● Instructions to follow: Print the data that follows word for word, leaving out any picture.

● Provided records:
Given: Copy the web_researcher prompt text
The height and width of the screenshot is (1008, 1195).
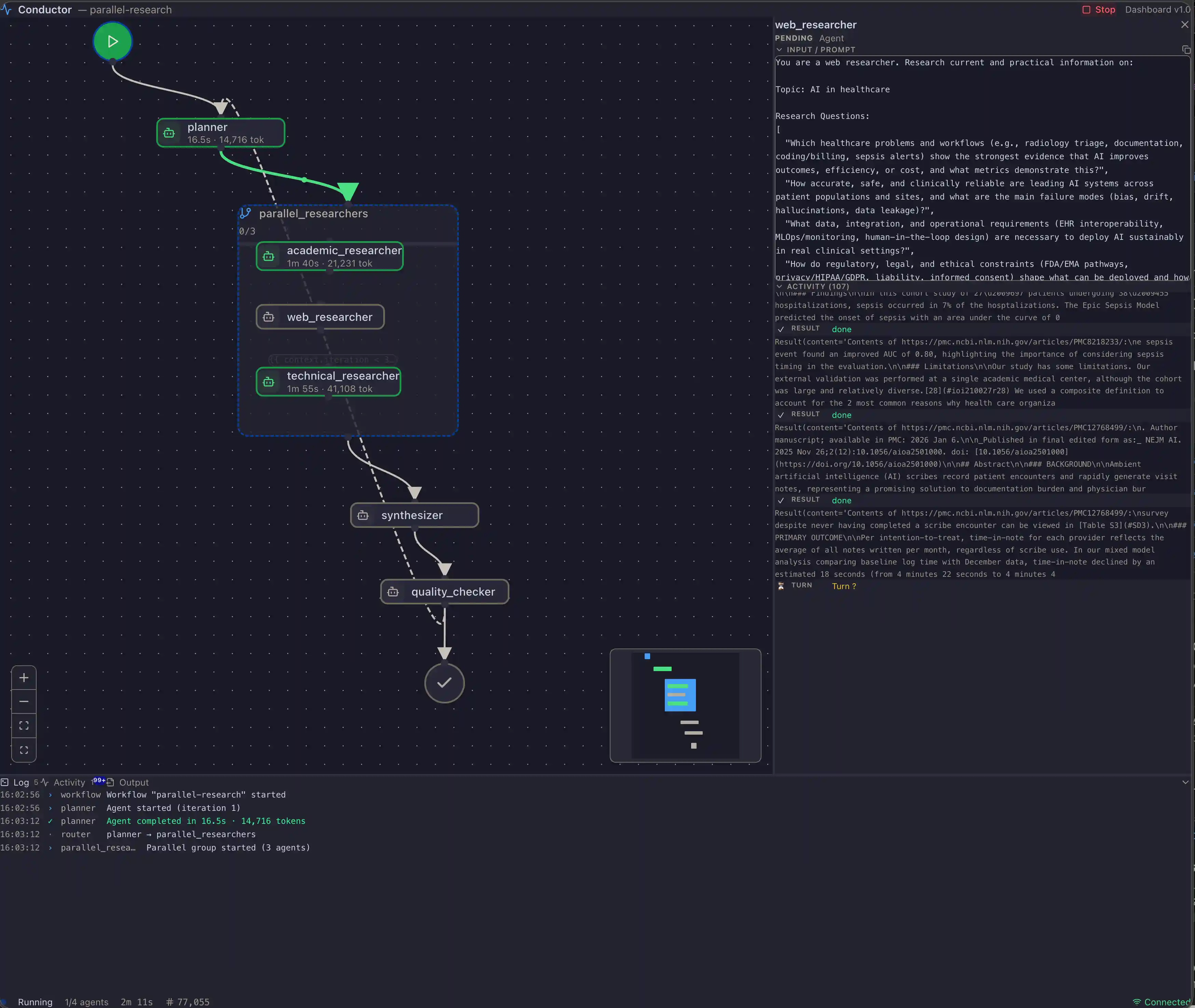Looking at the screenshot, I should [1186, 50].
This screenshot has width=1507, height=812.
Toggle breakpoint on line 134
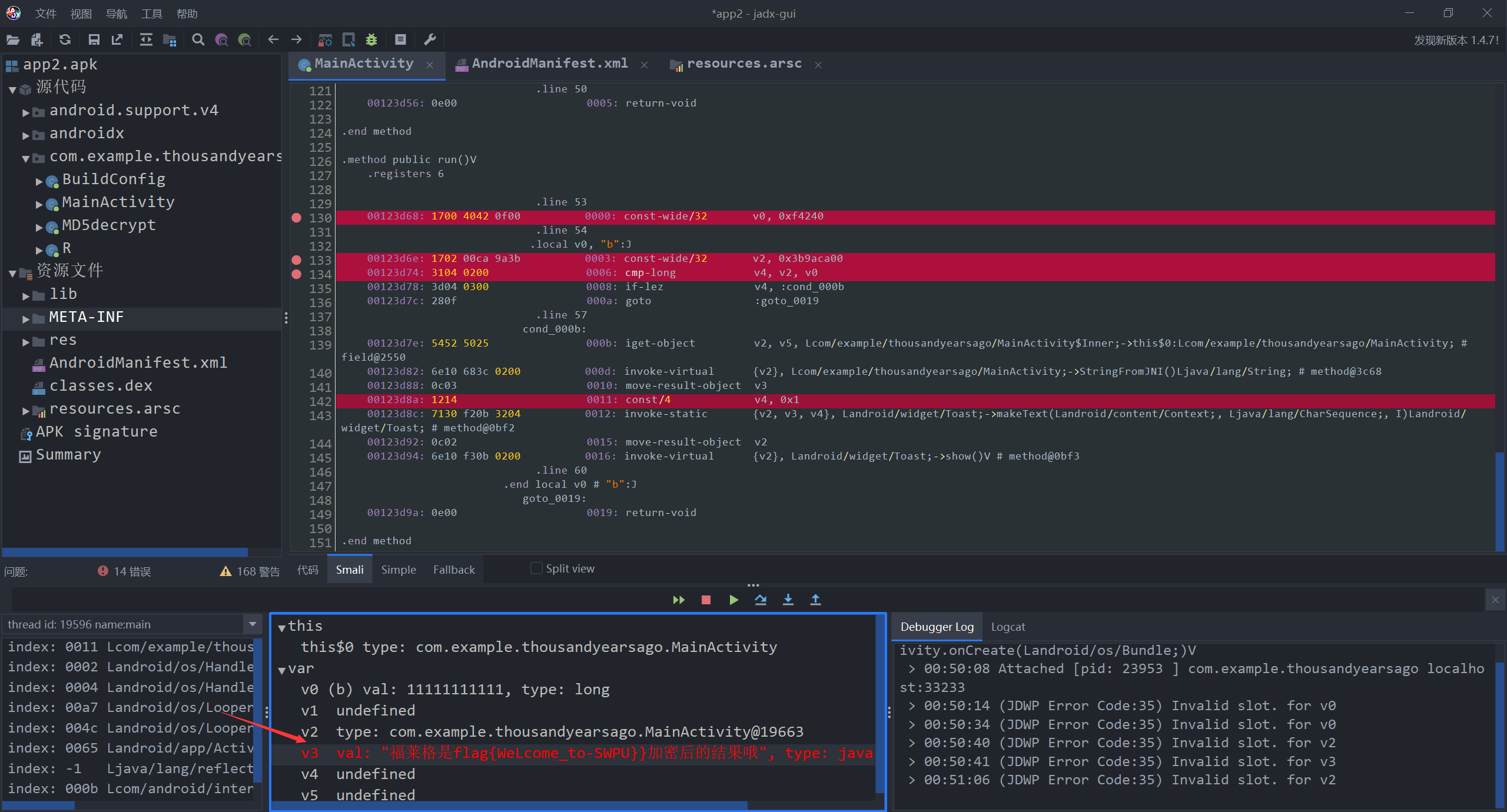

● Solution to the problem:
Given: Copy the web_researcher prompt text
The height and width of the screenshot is (1008, 1195).
Looking at the screenshot, I should [1186, 50].
This screenshot has width=1507, height=812.
Toggle breakpoint on line 134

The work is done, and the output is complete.